### Short exercise a
In the entries below, rewrite as a numbered list everything from the line containing "You are a computer-use agent. This" down to the last line of the entries, skipping any blank lines.

Could probably done in eBPF and some shell scripts, I guess?

5 hours agoLargoLasskhyfv

Huh? What does swap area size have to do with responsiveness under load? Linux has a long history of being unusable under memory pressure. systemd-oomd helps a little bit (killing processes before direct reclaim makes everything seize up), but there's still no general solution. The relevance to history is that Windows got is basically right ever and Linux never did.

Nothing to do with overcommit either. Why would that make a difference either? We're talking about interactivity under load. How we got to the loaded state doesn't matter.

3 hours agoquotemstr

In Linux the default swap behaviour is to also swap out the memory mapped to the executable file, not just memory allocated by the process. This is a relatively sane approach on servers, but not so much on desktops. I believe both Windows and macOS don't swap out code pages, so the applications remain responsive, at the of (potentially) lower swap efficiency

4 hours agonasretdinov

Don’t know about Macs, but on Windows executable code is treated like a readonly memory mapped file that can be loaded and restored as the kernel sees fit. It could also be shared between processes, though that is not happening that much anymore due to ASLR.

### Short exercise b
Return everything in the forum thread above from "Could probably done" down to "state doesn't matter.", copied word for word.

### Entries provided
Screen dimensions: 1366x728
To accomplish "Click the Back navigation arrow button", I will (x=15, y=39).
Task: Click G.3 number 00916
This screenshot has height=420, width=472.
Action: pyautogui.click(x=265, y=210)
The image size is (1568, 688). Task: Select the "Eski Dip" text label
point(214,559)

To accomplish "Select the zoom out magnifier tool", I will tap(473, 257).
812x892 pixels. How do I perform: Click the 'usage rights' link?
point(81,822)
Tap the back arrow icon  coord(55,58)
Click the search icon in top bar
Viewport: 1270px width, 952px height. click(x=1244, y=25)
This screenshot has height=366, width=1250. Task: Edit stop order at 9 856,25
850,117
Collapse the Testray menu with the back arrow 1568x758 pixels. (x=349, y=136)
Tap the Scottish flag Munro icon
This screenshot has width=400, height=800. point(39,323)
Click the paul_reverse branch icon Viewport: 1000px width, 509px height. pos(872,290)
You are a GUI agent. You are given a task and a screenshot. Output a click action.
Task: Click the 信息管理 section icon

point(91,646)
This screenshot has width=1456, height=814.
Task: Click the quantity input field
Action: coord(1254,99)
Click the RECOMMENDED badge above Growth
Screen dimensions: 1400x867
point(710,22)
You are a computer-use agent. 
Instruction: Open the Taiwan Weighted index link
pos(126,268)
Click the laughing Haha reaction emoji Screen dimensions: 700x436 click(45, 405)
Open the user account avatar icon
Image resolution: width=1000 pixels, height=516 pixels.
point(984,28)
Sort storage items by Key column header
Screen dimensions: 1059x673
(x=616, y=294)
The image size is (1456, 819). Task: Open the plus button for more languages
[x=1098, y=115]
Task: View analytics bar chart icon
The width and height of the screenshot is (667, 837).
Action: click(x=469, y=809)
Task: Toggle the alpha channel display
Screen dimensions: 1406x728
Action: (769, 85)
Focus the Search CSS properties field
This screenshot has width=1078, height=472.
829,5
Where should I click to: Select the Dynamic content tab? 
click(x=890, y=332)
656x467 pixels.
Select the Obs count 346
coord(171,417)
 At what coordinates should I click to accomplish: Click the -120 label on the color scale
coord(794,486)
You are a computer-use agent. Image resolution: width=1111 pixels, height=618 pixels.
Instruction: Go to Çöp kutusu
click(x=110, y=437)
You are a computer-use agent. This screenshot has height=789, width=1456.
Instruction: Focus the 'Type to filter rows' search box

### Task solution a
1. You are a computer-use agent. This screenshot has height=789, width=1456.
2. Instruction: Focus the 'Type to filter rows' search box

### Task solution b
Could probably done in eBPF and some shell scripts, I guess?

5 hours agoLargoLasskhyfv

Huh? What does swap area size have to do with responsiveness under load? Linux has a long history of being unusable under memory pressure. systemd-oomd helps a little bit (killing processes before direct reclaim makes everything seize up), but there's still no general solution. The relevance to history is that Windows got is basically right ever and Linux never did.

Nothing to do with overcommit either. Why would that make a difference either? We're talking about interactivity under load. How we got to the loaded state doesn't matter.